Del Roman de l'écuyère de la baronesa Jenny de Rahden a La Dame du cirque de Guy des Cars, la literatura dirige una mirada divertida o distanciada de las relaciones entre la jineta y su caballo, figuras emblemáticas de un universo colorido y dinámico, pretexto para la escritura de escenas espectaculares o románticas. Es difícil también no ver una alegoría divertida del payaso y del augusto en las relaciones conflictivas y cómplices que se tejen entre Don Quijote y Sancho Panza, ambos jinetes y ambos vencidos por los meandros de una sociedad rígida, distante y poco propensa a apoyar la imaginación y la extravagancia.
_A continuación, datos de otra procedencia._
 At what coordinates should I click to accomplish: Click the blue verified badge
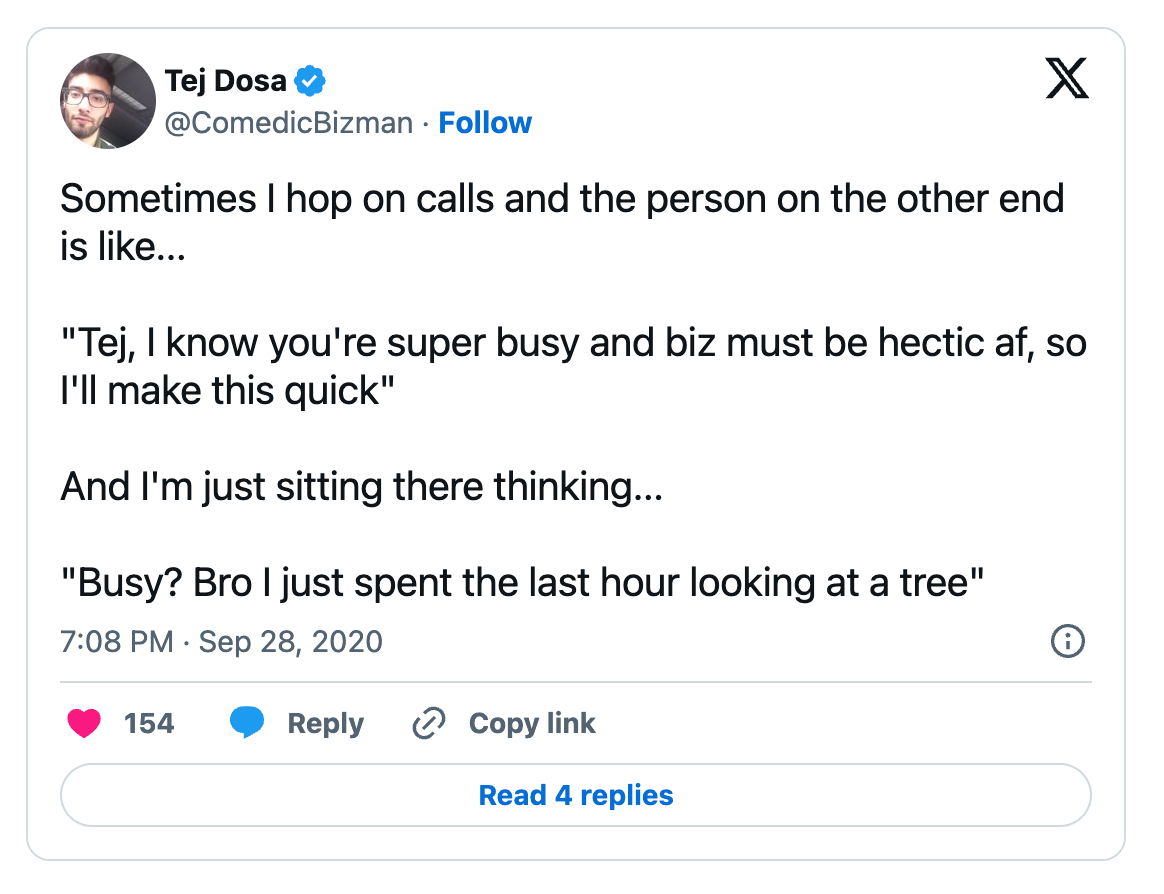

Mazeppa de Lord Byron, historia oscura de infidelidad y venganza, situada en los llanos de la Ucrania del Medioevo, sirvió de trama fuerte y espectacular para una pantomima evocadora, breve o prolongada según la inspiración de sus creadores, llevada a la pista del circo sobre todo por una escena de coraje, en la que el oficial ucraniano castigado, el famoso Mazeppa, es atado a su caballo, desnudo y ofrecido a la codicia de los lobos que rondan por la estepa… De este episodio literario, fuerte y vivo, se extrajeron varias obras cinematográficas incluida “Mazeppa” de Bartabas, suerte de fresco espléndido con la presencia latente del personajes del jinete Franconi y del pintor Géricault, interpretado por el actor Miguel Bosé, atado, desnudo sobre un caballo encadenado a una cinta transportadora para la escena final magistral de una película suntuosa donde hombres y caballos están inseparablemente unidos. De una conversión a una condena, los lazos que unen a hombres y caballos son el símbolo de una relación casi carnal donde complicidad y precisión son a la vez el motor y la razón de ser, de una historia de adiestramiento y civilización.